[Rows on target coordinates]
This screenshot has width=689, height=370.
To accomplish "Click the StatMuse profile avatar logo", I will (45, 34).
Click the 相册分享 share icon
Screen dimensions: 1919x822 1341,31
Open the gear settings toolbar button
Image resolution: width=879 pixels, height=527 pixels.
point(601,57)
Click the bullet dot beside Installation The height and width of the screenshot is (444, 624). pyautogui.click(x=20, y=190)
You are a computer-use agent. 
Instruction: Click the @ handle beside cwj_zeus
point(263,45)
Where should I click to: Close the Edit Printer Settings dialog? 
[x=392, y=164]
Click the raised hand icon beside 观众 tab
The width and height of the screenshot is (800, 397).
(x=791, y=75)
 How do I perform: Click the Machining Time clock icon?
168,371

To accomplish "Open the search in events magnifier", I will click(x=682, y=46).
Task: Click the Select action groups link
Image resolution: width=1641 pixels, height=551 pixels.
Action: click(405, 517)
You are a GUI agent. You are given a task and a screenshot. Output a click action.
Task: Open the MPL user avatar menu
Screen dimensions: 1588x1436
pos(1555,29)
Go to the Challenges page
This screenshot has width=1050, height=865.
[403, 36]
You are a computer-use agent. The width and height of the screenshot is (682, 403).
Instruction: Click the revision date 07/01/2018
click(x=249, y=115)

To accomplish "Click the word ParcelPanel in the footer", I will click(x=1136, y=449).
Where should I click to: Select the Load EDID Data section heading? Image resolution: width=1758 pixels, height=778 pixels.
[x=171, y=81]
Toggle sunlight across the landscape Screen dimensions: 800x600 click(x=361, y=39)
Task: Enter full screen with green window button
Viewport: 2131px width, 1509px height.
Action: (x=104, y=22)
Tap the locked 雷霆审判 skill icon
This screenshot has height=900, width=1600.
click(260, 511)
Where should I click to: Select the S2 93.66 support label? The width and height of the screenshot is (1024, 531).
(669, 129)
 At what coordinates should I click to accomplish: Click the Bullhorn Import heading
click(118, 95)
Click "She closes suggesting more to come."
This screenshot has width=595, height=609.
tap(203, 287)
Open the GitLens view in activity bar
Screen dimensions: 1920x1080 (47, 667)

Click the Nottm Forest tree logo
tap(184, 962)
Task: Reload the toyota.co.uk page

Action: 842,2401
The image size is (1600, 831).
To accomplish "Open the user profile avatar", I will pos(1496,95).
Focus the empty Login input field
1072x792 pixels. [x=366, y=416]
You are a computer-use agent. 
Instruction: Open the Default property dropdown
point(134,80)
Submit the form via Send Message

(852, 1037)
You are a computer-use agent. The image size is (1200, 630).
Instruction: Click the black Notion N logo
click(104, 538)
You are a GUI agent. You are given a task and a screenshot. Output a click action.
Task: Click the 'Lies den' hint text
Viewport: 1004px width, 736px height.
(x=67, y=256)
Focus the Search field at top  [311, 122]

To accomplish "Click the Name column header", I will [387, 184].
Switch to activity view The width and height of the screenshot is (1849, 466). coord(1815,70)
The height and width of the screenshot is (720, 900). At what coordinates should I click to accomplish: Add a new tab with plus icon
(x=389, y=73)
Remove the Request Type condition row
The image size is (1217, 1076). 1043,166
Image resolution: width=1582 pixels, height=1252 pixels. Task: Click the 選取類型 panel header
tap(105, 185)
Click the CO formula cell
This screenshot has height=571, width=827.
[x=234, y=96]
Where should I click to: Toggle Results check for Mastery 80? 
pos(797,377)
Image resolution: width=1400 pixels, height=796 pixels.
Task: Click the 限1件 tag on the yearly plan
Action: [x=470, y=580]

| EXERCISE DESCRIPTION |
Render every line of the rows above as a JSON list of strings, one string per line, leaving out the blank lines.

| SOLUTION FOR THIS PROBLEM |
[
  "This screenshot has width=689, height=370.",
  "To accomplish \"Click the StatMuse profile avatar logo\", I will (45, 34).",
  "Click the 相册分享 share icon",
  "Screen dimensions: 1919x822 1341,31",
  "Open the gear settings toolbar button",
  "Image resolution: width=879 pixels, height=527 pixels.",
  "point(601,57)",
  "Click the bullet dot beside Installation The height and width of the screenshot is (444, 624). pyautogui.click(x=20, y=190)",
  "You are a computer-use agent. ",
  "Instruction: Click the @ handle beside cwj_zeus",
  "point(263,45)",
  "Where should I click to: Close the Edit Printer Settings dialog? ",
  "[x=392, y=164]",
  "Click the raised hand icon beside 观众 tab",
  "The width and height of the screenshot is (800, 397).",
  "(x=791, y=75)",
  " How do I perform: Click the Machining Time clock icon?",
  "168,371",
  "To accomplish \"Open the search in events magnifier\", I will click(x=682, y=46).",
  "Task: Click the Select action groups link",
  "Image resolution: width=1641 pixels, height=551 pixels.",
  "Action: click(405, 517)",
  "You are a GUI agent. You are given a task and a screenshot. Output a click action.",
  "Task: Open the MPL user avatar menu",
  "Screen dimensions: 1588x1436",
  "pos(1555,29)",
  "Go to the Challenges page",
  "This screenshot has width=1050, height=865.",
  "[403, 36]",
  "You are a computer-use agent. The width and height of the screenshot is (682, 403).",
  "Instruction: Click the revision date 07/01/2018",
  "click(x=249, y=115)",
  "To accomplish \"Click the word ParcelPanel in the footer\", I will click(x=1136, y=449).",
  "Where should I click to: Select the Load EDID Data section heading? Image resolution: width=1758 pixels, height=778 pixels.",
  "[x=171, y=81]",
  "Toggle sunlight across the landscape Screen dimensions: 800x600 click(x=361, y=39)",
  "Task: Enter full screen with green window button",
  "Viewport: 2131px width, 1509px height.",
  "Action: (x=104, y=22)",
  "Tap the locked 雷霆审判 skill icon",
  "This screenshot has height=900, width=1600.",
  "click(260, 511)",
  "Where should I click to: Select the S2 93.66 support label? The width and height of the screenshot is (1024, 531).",
  "(669, 129)",
  " At what coordinates should I click to accomplish: Click the Bullhorn Import heading",
  "click(118, 95)",
  "Click \"She closes suggesting more to come.\"",
  "This screenshot has width=595, height=609.",
  "tap(203, 287)",
  "Open the GitLens view in activity bar",
  "Screen dimensions: 1920x1080 (47, 667)",
  "Click the Nottm Forest tree logo",
  "tap(184, 962)",
  "Task: Reload the toyota.co.uk page",
  "Action: 842,2401",
  "The image size is (1600, 831).",
  "To accomplish \"Open the user profile avatar\", I will pos(1496,95).",
  "Focus the empty Login input field",
  "1072x792 pixels. [x=366, y=416]",
  "You are a computer-use agent. ",
  "Instruction: Open the Default property dropdown",
  "point(134,80)",
  "Submit the form via Send Message",
  "(852, 1037)",
  "You are a computer-use agent. The image size is (1200, 630).",
  "Instruction: Click the black Notion N logo",
  "click(104, 538)",
  "You are a GUI agent. You are given a task and a screenshot. Output a click action.",
  "Task: Click the 'Lies den' hint text",
  "Viewport: 1004px width, 736px height.",
  "(x=67, y=256)",
  "Focus the Search field at top  [311, 122]",
  "To accomplish \"Click the Name column header\", I will [387, 184].",
  "Switch to activity view The width and height of the screenshot is (1849, 466). coord(1815,70)",
  "The height and width of the screenshot is (720, 900). At what coordinates should I click to accomplish: Add a new tab with plus icon",
  "(x=389, y=73)",
  "Remove the Request Type condition row",
  "The image size is (1217, 1076). 1043,166",
  "Image resolution: width=1582 pixels, height=1252 pixels. Task: Click the 選取類型 panel header",
  "tap(105, 185)",
  "Click the CO formula cell",
  "This screenshot has height=571, width=827.",
  "[x=234, y=96]",
  "Where should I click to: Toggle Results check for Mastery 80? ",
  "pos(797,377)",
  "Image resolution: width=1400 pixels, height=796 pixels.",
  "Task: Click the 限1件 tag on the yearly plan",
  "Action: [x=470, y=580]"
]